@danluu
Re Tumblr: I'm not disagreeing with your overall point, which is that "removing porn killed Tumblr" is unsupported.
I'm confused by some comments evanelias is making -- he seems to think that because most Tumblr content wasn't porn to begin with, this didn't affect most users.
Something evanelias does not seem to think, but which I think is true -- sites that moderate "adult content" are scary to LGBTQ people.
It's common for sites to spuriously rule that content containing LGBTQ people (even if it's not sexual) is porn. Or at least brand-unsafe.
From that POV, allowing porn is a trust-related issue. If you're LGBTQ, you want to be on a site that commits to continuing to distribute your content even if it is ruled brand-unsafe.
Pretty much whenever a site does this kind of thing, the friends of mine who are still on the site start asking themselves "Am I going to get kicked off next?" The people I personally knew who were still on Tumblr all jumped ship at the same time for this reason.
But, well, my friends could be weird.
This is heavily anecdotal. I don't know how big a demographic "LGBTQ people" was on Tumblr, or how universal this fear is. I do know that in 2021, Tumblr's marketing team published the estimate "1 in 4 Tumblr users are LGBTQ" -- keeping in mind that's _after_ the decisions that the meme-category critics are blaming. And also keep in mind that it's a number published by marketing and hence kind of meaningless.
I'm actually pretty sure evanelias was in a position to know all these things and I really wish someone on HN had asked him. In theory I expect this was raised to him at some point. It's kind of an obvious thought when there's at least one gay person in the room.

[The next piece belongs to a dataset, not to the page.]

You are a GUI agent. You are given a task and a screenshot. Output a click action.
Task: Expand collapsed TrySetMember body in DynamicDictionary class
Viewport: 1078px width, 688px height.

Admittedly, my consistent experience with straight product designers is that they presuppose marginalized groups are too small to be part of an explanation for anything. There's a particular kind of knee-jerk rejection that I've gotten really used to again and again. Based on that experience, I have a gut feeling that this theory, even if someone raised it, probably was not seriously investigated.